Dokter Laqif mengatakan, ada banyak cara melakukan uji kromosom dan memungkinkan hasil yang berbeda, seperti pada kasus Alter. Secara medis, seseorang juga bisa memiliki dua jenis kromosom dalam tubuhnya seperti XX dan XXY atau dikenal dengan istilah Mosaikisme. “Tapi sebaiknya perlu tim khusus untuk melakukan uji kromosom ulang secara lebih teliti terhadap Alter,” ujarnya.

Tak hanya cacat kromosom, kelainan hormon seks juga bisa memengaruhi penampilan dan perilaku seseorang yang berlawanan dengan kelaminnya. Kelainan hormonal ini bisa memunculkan maskulinisasi yang tidak sempurna pada individu dengan genetik pria atau maskulinisasi pada individu dengan genetik wanita.

Hormon perempuan adalah estrogen dan laki-laki testosteron. Hormon tersebut berpengaruh kuat terhadap maskulinitas dan feminitas seseorang. “Perempuan yang  kelebihan hormon androgen (testosteron pada wanita) bisa tumbuh kumis atau brewok dan berperilaku seperti laki-laki,” ucap dokter Laqif.

Hormon seks diatur oleh DNA yang ada pada kromosom. Kelainan hormonal terjadi akibat pembentukan reseptor hormon yang tidak sempurna sehingga tidak bisa bekerja dengan baik. Misalnya, kurang tanggapnya reseptor androgen atau sel target terhadap rangsangan hormon testosteron pada pria.
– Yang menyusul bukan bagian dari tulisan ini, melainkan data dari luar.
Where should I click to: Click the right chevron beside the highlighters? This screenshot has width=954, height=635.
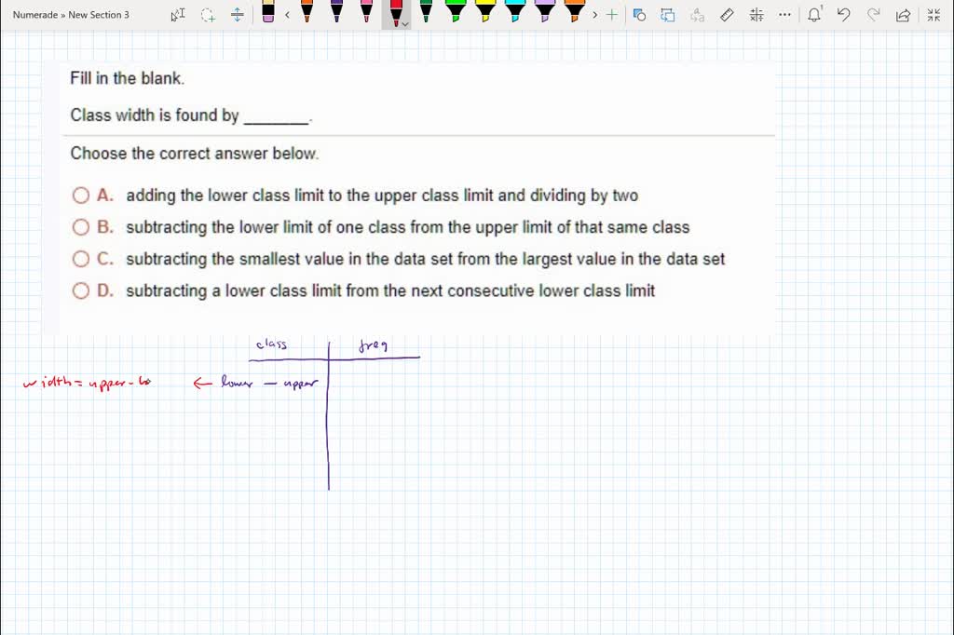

Pada pengidap sindrom polycystic ovary syndrome (PCOS), gangguan hormonal bahkan bisa mengakibatkan terjadinya perubahan alat kelamin secara alami. Sindrom ini bisa memicu penurunan kadar estrogen dan memicu  kadar androgen. Akibatnya, seseorang yang tadinya perempuan bisa berubah menjadi laki-laki saat dewasa. “Bisa juga dialami pengidap tumor indung telur yang memicu peningkatan hormon androgen,”  ujar Laqif.

Yang jelas, dia melanjutkan, bukti medis sangat penting untuk menguatkan landasan hukum dalam menentukan perubahan identitas seksual seseorang di Indonesia. Fakta juga menunjukkan, masalah hukum yang dialami Alter bukan kasus yang pertama. [Lihat: Terperangkap Di Raga Yang Salah]

Mungkin karena menyadari akan peliknya masalah ini, pemerintah, melalui Keputusan Menteri Kesehatan RI No. 191/MENKES/SK/III/1989, pada 12 Juni 1989, membentuk Tim Pelaksana Operasi Penggantian Kelamin. Tim terdiri dari ahli bedah urologi, bedah plastik, ahli penyakit kandungan dan ginekologi, anestesiologi, ahli endokrinologi anak dan dewasa, ahli genetika, andrologi, psikiater/psikolog, ahli hukum, pemuka agama, dan petugas sosial medik.

Sejak 2003, muncul kebijakan baru bahwa operasi hanya diperuntukkan untuk penderita interseksual yang membutuhkan ketegasan kelamin, perbaikan alat genital, dan pengobatan. Operasi tidak diperkenankan bagi transseksual. “Itulah mengapa analisa medis penting sebelum melakukan operasi,” ujar dokter Bambang.

Dan yang juga mungkin penting adalah sosialisasi masalah ini kepada masyarakat. Agar anak-anak yang memiliki nasib seperti Alter bisa ditangani lebih dini. Sehingga penyesalan seperti yang dialami Catarina, tak harus selalu terlambat.